Wir beide gingen nach der Uni in die Stadt, wo wir Doro trafen und sie uns die Geschichte mit ihren Wohnungskollegen erzählte.
Glücklicherweise hatten wir am Abend noch ein Abschiedsessen in einem Restaurant geplant, dass uns May, unsere Sprachlehrerin empfohlen hatte. Es war wieder ein ausgezeichnetes Tapas-Lokal. Außerdem wurde bei diesem Essen auch noch einmal Hans‘ Geburtstag gefeiert. So verbrachten wir einen wunderschönen Abend mit Doro, Jeanne, Emma und David, Rachel und Fabien und Johanna.

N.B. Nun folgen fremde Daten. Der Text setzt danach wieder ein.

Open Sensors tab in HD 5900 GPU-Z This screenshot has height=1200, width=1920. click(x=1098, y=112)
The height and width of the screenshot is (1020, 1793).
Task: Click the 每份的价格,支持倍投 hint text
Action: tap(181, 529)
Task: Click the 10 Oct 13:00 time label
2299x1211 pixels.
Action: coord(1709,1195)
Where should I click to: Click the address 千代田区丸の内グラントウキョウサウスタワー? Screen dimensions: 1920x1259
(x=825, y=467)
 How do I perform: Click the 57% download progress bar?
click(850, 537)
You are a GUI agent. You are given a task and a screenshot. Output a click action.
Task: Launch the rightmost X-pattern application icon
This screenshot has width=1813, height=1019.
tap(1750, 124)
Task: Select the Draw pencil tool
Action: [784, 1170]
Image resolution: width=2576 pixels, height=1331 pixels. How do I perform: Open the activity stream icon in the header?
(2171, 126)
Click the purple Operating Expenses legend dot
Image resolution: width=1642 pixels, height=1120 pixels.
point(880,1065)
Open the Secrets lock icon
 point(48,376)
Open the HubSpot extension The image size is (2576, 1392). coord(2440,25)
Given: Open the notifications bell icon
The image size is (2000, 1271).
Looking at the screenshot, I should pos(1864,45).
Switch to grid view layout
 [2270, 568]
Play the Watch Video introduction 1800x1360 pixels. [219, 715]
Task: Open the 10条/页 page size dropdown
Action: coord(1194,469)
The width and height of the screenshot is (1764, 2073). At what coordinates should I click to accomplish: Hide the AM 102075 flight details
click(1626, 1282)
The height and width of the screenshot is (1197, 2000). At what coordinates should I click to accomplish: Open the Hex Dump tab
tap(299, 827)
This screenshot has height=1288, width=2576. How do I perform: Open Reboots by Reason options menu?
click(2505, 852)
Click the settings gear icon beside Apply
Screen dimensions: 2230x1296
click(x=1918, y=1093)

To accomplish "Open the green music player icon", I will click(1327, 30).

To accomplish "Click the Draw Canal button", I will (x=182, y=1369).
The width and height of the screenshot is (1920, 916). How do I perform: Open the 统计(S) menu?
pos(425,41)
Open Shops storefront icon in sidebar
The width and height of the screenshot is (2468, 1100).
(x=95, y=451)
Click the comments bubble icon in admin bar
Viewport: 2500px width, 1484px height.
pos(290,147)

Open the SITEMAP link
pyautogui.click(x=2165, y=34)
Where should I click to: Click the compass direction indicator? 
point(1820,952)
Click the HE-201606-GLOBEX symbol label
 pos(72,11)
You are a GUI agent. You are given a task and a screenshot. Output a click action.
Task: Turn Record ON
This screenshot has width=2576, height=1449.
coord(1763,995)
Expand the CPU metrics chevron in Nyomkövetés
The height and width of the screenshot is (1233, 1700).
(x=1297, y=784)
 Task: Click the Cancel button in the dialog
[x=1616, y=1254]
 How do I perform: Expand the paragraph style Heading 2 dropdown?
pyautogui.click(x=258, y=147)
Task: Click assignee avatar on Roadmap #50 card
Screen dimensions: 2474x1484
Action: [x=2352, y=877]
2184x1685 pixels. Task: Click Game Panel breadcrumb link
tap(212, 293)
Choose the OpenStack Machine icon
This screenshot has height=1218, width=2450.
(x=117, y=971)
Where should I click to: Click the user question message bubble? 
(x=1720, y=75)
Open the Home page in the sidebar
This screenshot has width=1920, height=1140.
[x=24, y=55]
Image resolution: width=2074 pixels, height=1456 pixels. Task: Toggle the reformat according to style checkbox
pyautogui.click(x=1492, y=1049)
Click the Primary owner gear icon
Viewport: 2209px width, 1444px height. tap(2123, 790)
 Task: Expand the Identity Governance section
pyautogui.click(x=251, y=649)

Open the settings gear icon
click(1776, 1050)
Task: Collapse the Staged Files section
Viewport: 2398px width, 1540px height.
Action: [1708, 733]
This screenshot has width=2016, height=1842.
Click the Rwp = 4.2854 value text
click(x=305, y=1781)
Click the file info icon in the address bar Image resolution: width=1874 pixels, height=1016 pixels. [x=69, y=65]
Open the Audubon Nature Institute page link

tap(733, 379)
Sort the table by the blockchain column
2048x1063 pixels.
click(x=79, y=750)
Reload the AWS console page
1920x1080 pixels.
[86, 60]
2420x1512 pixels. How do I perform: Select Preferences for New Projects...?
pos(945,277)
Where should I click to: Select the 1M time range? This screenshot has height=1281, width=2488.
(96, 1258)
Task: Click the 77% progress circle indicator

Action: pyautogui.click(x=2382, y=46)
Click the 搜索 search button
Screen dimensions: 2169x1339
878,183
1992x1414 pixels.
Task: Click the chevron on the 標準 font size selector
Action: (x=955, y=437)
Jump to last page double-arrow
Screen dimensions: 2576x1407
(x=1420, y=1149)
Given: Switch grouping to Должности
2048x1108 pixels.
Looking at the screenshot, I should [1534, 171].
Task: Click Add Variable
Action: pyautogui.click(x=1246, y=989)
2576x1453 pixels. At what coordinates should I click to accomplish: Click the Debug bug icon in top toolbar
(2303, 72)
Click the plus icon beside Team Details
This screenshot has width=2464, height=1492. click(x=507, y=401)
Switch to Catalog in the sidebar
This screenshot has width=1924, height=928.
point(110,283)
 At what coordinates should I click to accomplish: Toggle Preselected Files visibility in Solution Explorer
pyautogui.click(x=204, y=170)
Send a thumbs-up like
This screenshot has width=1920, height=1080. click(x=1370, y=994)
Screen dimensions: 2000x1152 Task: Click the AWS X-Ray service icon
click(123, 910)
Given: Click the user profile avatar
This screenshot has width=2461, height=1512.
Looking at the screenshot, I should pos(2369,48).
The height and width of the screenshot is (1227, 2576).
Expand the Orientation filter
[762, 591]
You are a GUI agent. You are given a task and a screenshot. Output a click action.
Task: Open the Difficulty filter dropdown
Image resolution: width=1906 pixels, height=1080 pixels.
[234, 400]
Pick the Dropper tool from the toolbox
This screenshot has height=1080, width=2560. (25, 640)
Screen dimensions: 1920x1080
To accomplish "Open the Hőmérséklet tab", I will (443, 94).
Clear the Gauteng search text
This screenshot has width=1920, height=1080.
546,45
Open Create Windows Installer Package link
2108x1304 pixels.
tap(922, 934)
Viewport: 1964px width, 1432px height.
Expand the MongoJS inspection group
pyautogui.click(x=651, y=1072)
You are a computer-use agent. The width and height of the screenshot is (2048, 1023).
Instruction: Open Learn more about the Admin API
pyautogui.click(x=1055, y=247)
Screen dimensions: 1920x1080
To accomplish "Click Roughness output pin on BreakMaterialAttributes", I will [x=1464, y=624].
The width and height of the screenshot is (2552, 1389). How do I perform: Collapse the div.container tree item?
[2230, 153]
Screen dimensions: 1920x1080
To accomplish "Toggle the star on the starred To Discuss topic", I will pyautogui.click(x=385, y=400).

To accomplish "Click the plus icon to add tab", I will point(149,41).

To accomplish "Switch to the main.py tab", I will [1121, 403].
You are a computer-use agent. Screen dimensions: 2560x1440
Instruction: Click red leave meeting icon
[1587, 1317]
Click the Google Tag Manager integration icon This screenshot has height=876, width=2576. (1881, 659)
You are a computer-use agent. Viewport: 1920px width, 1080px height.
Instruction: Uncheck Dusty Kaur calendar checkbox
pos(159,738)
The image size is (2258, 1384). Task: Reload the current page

¡Pasalo bien, Doro! (Alles Gute, Doro!)

Der Freitag stand ganz im Zeichen von Doro’s Abflug. Nach einem ausgiebigen Frühstück in unserer Wohnung begleiteten wir, gemeinsam mit Jeanne, Doro nach Santa Cruz, da von dort die Guagua zum Flughafen Süd abfuhr. Wir trösteten uns damit, dass Doro, wenn sie einen einigermaßen günstigen Flug findet, im Februar wiederkommt, aber sie fehlt uns jetzt schon sehr. An dieser Stelle ein Appell an alle, die ab und zu ins Internet schauen: Wer auch immer Wind von einer Billig-Aktion irgendeiner Fluglinie bekommt, möge sich bei uns melden! Wir wollen unsere Doro möglichst bald wiedersehen!
Dir, Doro, wünschen wir noch einmal alles Gute in der Heimat! Wir werden auf jeden Fall dafür sorgen, dass du uns nicht vergisst, und dich regelmäßig mit Skype-Anrufen etc. nerven.